Selected passage —
Re: [Parquet] ALP Encoding for Floating point data

Julien Le Dem Tue, 13 Jan 2026 17:34:46 -0800

Thank you Micah for the detailed review!
Who else needs to do a round of reviews on the spec before we can finalize
it?



On Tue, Jan 13, 2026 at 10:07 AM PRATEEK GAUR <[email protected]> wrote:

> Thanks Micah for a round of feedback.
>
> Here is a link to the spec document :
> https://docs.google.com/document/d/1xz2cudDpN2Y1ImFcTXh15s-3fPtD_aWt/edit
>
> On Tue, Nov 25, 2025 at 8:57 AM PRATEEK GAUR <[email protected]> wrote:
>
> > On Sat, Nov 22, 2025 at 4:49 AM Steve Loughran <[email protected]>
> > wrote:
> >
> >> First, sorry: I think I accidentally marked as done the comment in the
> >> doc about x86 performance.
> >>
> >
> > No worries, I restored the thread :).
> >
> > Those x86 numbers are critical, especially AVX512 in a recent intel part.
> >> There's a notorious feature in the early ones where the cores would
> reduce
> >> frequency after you used the opcodes as a way of managing die
> temperature (
> >>
> https://stackoverflow.com/questions/56852812/simd-instructions-lowering-cpu-frequency
> >> ); the later ones and AMD models are the ones to worry about.
> >>
> >
> > We did collect performance numbers in our early prototype and they looked
> > good on x86 hardware. Though I didn't check the processor family.

A data block:

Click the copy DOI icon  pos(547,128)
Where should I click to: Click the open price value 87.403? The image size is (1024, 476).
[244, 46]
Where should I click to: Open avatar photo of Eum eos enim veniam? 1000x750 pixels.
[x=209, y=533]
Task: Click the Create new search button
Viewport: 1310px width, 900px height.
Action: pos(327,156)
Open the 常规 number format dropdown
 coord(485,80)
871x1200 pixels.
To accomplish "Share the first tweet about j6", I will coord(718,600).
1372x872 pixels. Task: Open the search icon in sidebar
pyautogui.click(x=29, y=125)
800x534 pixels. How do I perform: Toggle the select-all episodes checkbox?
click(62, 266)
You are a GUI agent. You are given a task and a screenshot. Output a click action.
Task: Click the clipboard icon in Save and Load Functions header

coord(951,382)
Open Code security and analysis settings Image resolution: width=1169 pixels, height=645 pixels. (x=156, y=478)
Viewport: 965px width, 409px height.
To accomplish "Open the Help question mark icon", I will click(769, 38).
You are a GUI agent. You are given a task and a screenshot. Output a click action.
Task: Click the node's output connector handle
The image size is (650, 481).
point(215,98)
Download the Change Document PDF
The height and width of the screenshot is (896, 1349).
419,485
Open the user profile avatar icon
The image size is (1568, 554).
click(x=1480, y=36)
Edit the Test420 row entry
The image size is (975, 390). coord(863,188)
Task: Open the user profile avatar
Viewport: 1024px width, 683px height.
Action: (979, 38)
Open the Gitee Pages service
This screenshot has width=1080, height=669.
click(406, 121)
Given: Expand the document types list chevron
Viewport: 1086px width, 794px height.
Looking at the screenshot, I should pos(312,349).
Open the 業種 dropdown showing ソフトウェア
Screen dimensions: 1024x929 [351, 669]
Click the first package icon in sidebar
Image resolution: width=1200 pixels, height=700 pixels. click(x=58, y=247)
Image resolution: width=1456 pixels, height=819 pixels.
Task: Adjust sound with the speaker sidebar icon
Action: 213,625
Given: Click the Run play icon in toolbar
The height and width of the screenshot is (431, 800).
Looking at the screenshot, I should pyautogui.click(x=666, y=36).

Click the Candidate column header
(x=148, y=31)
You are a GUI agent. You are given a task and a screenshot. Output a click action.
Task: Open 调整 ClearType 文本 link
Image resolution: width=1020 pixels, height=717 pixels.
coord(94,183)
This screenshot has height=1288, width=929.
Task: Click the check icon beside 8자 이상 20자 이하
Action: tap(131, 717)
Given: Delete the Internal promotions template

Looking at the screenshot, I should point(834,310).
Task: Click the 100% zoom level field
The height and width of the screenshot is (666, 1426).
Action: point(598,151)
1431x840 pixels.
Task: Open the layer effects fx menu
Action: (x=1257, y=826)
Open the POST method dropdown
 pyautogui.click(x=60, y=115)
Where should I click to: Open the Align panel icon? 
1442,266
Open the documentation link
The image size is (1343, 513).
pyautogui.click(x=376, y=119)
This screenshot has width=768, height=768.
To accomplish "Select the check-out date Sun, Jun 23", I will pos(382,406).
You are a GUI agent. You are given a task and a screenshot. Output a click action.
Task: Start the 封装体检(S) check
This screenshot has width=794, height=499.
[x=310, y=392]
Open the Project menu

Aim of the task — Can you retype the entire ALP encoding thread word for word? This listing was taken from a separate source.

Worked solution —
Re: [Parquet] ALP Encoding for Floating point data

Julien Le Dem Tue, 13 Jan 2026 17:34:46 -0800

Thank you Micah for the detailed review!
Who else needs to do a round of reviews on the spec before we can finalize
it?



On Tue, Jan 13, 2026 at 10:07 AM PRATEEK GAUR <[email protected]> wrote:

> Thanks Micah for a round of feedback.
>
> Here is a link to the spec document :
> https://docs.google.com/document/d/1xz2cudDpN2Y1ImFcTXh15s-3fPtD_aWt/edit
>
> On Tue, Nov 25, 2025 at 8:57 AM PRATEEK GAUR <[email protected]> wrote:
>
> > On Sat, Nov 22, 2025 at 4:49 AM Steve Loughran <[email protected]>
> > wrote:
> >
> >> First, sorry: I think I accidentally marked as done the comment in the
> >> doc about x86 performance.
> >>
> >
> > No worries, I restored the thread :).
> >
> > Those x86 numbers are critical, especially AVX512 in a recent intel part.
> >> There's a notorious feature in the early ones where the cores would
> reduce
> >> frequency after you used the opcodes as a way of managing die
> temperature (
> >>
> https://stackoverflow.com/questions/56852812/simd-instructions-lowering-cpu-frequency
> >> ); the later ones and AMD models are the ones to worry about.
> >>
> >
> > We did collect performance numbers in our early prototype and they looked
> > good on x86 hardware. Though I didn't check the processor family.